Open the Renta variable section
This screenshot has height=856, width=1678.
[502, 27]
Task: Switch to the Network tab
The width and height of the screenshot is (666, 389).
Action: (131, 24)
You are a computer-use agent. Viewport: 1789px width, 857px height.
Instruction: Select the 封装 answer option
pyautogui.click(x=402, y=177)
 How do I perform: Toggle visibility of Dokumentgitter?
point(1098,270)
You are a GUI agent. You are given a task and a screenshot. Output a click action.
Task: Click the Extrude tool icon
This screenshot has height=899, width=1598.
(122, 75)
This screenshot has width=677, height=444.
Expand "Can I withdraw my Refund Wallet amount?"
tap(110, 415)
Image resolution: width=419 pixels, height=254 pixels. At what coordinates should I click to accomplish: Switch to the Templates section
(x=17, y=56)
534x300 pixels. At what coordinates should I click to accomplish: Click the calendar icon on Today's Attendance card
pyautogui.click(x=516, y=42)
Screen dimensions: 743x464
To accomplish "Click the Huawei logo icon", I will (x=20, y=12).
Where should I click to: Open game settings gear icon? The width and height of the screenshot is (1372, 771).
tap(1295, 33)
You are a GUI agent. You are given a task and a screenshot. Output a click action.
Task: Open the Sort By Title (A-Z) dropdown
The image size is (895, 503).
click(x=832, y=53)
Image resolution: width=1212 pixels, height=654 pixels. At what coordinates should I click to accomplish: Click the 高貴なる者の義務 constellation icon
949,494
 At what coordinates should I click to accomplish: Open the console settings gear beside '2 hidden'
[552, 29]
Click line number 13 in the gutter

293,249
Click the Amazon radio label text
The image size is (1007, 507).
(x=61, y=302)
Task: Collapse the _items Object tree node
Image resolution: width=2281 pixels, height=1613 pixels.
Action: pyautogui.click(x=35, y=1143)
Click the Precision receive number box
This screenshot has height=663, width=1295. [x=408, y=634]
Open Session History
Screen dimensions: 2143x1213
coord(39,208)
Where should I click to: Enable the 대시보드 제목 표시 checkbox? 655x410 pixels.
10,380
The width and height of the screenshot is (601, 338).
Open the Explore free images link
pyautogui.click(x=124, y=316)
------------
Problem details
Exact copies of all the records are required.

Written solution
Open the Renta variable section
This screenshot has height=856, width=1678.
[502, 27]
Task: Switch to the Network tab
The width and height of the screenshot is (666, 389).
Action: (131, 24)
You are a computer-use agent. Viewport: 1789px width, 857px height.
Instruction: Select the 封装 answer option
pyautogui.click(x=402, y=177)
 How do I perform: Toggle visibility of Dokumentgitter?
point(1098,270)
You are a GUI agent. You are given a task and a screenshot. Output a click action.
Task: Click the Extrude tool icon
This screenshot has height=899, width=1598.
(122, 75)
This screenshot has width=677, height=444.
Expand "Can I withdraw my Refund Wallet amount?"
tap(110, 415)
Image resolution: width=419 pixels, height=254 pixels. At what coordinates should I click to accomplish: Switch to the Templates section
(x=17, y=56)
534x300 pixels. At what coordinates should I click to accomplish: Click the calendar icon on Today's Attendance card
pyautogui.click(x=516, y=42)
Screen dimensions: 743x464
To accomplish "Click the Huawei logo icon", I will (x=20, y=12).
Where should I click to: Open game settings gear icon? The width and height of the screenshot is (1372, 771).
tap(1295, 33)
You are a GUI agent. You are given a task and a screenshot. Output a click action.
Task: Open the Sort By Title (A-Z) dropdown
The image size is (895, 503).
click(x=832, y=53)
Image resolution: width=1212 pixels, height=654 pixels. At what coordinates should I click to accomplish: Click the 高貴なる者の義務 constellation icon
949,494
 At what coordinates should I click to accomplish: Open the console settings gear beside '2 hidden'
[552, 29]
Click line number 13 in the gutter

293,249
Click the Amazon radio label text
The image size is (1007, 507).
(x=61, y=302)
Task: Collapse the _items Object tree node
Image resolution: width=2281 pixels, height=1613 pixels.
Action: pyautogui.click(x=35, y=1143)
Click the Precision receive number box
This screenshot has height=663, width=1295. [x=408, y=634]
Open Session History
Screen dimensions: 2143x1213
coord(39,208)
Where should I click to: Enable the 대시보드 제목 표시 checkbox? 655x410 pixels.
10,380
The width and height of the screenshot is (601, 338).
Open the Explore free images link
pyautogui.click(x=124, y=316)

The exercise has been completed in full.